AN IDEAL STUDY PLACE
The Monkey Mountain is an ideal spot for researchers.
The monkeys roam freely in a 60 acres forest. These optimal living conditions, close to the wild state, allow them great freedom of action.
They can organise themselves into social units and develop the full range of their behaviour.
Since 1972, scientists have been studying the social behaviour of the Barbary Macaques, an evolved and organised species. Data is collected by observation without disturbing the animals.
Many theses and masters in ethology (behavioural studies) are carried out in our parks by academics from all over the world. This research work has contributed significantly to a better understanding of the Barbary Macaques.
Barbary macaques communicate with each other through vocalisations, mimics and gestures.
Group life requires a communication system.

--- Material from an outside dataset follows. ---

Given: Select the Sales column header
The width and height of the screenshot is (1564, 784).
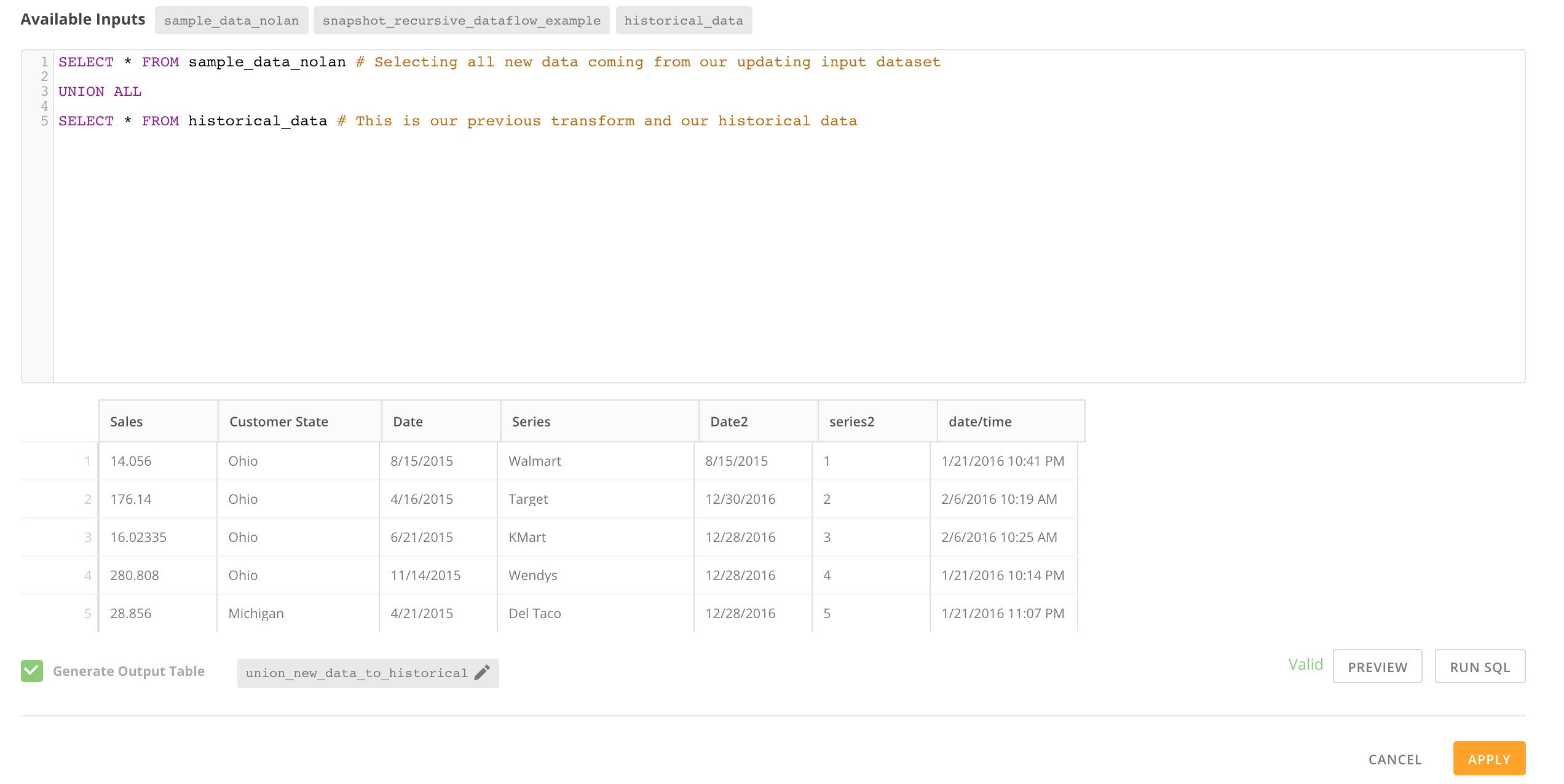Looking at the screenshot, I should tap(127, 421).
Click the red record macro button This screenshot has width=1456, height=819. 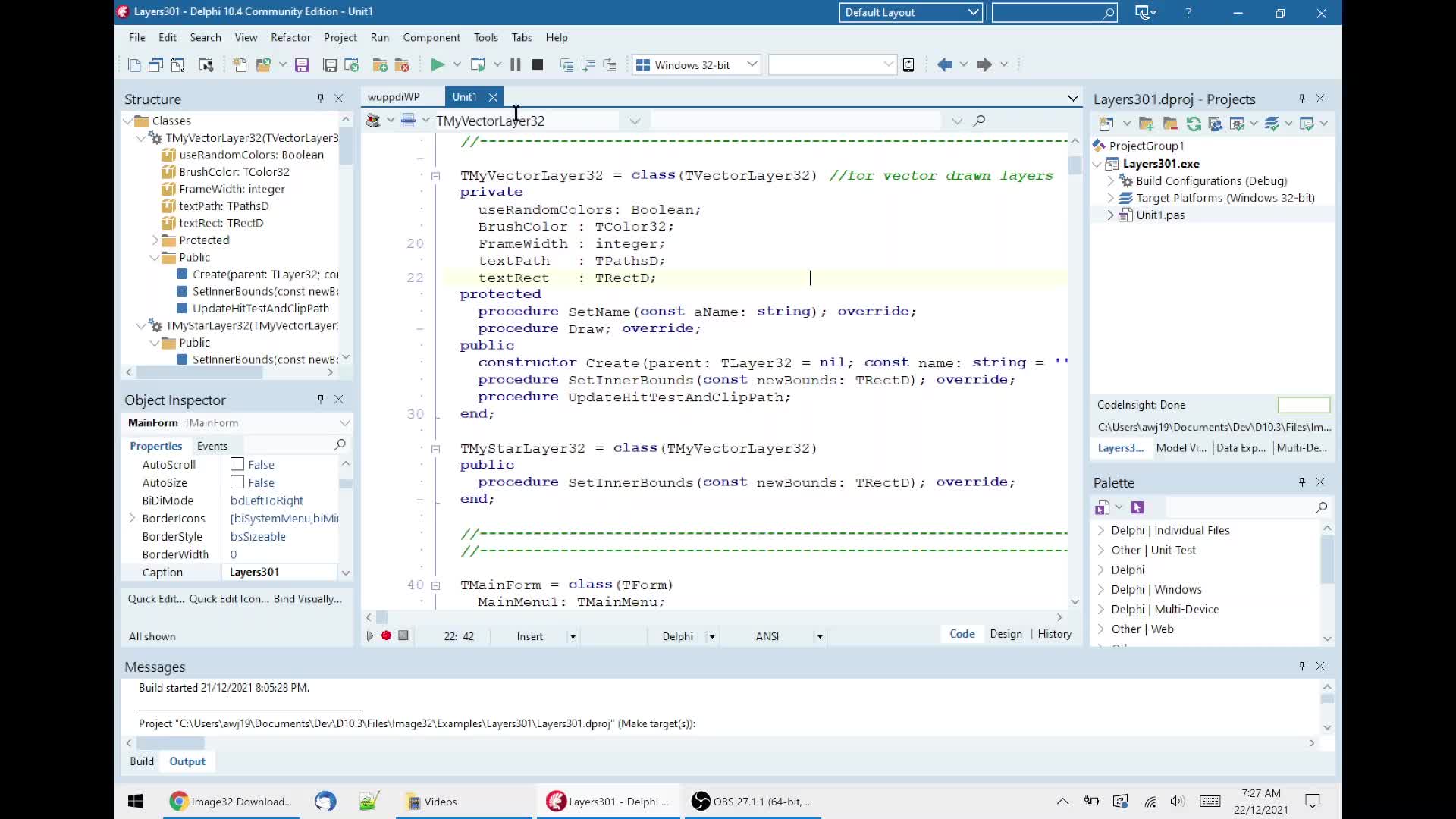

Thanks to the research carried out in our parks, we have identified about a hundred communicative behaviours in the Barbary macaque monkeys.
Our main research themes are :
The interest of this research work is to get to know this highly endangered species in its countries of origin in order to better protect it and to provide our visitors with first-class information.
Research opportunities at The Monkey Mountain
Our parks encourage non-invasive research.
Research proposals should be submitted at least 2 months before the study is due to begin, to allow time for us to review and approve your application.
Proposals should include: research objectives and hypotheses, detailed observation methods, duration of observations, proposed statistical analyses, research setting and university, and any other information that supports your project.
For long projects (Masters, Thesis, post doc):
allow for a significant pre-study period – about 2 to 3 weeks due to the semi-liberty living conditions of our monkeys – (recognition of individuals, familiarisation with the ethogram of the species, validation of observation protocols …)
For the practical work of a few weeks :
choose simple questions related to common behaviours. We recommend that you work on age classes and/or sexes rather than on individuals (their identification requires a longer period of recognition beforehand – several weeks);
As preparation for research in the countries of origin:
the park also offers easy conditions to become familiar with the species, its ethogram and to test observation methods.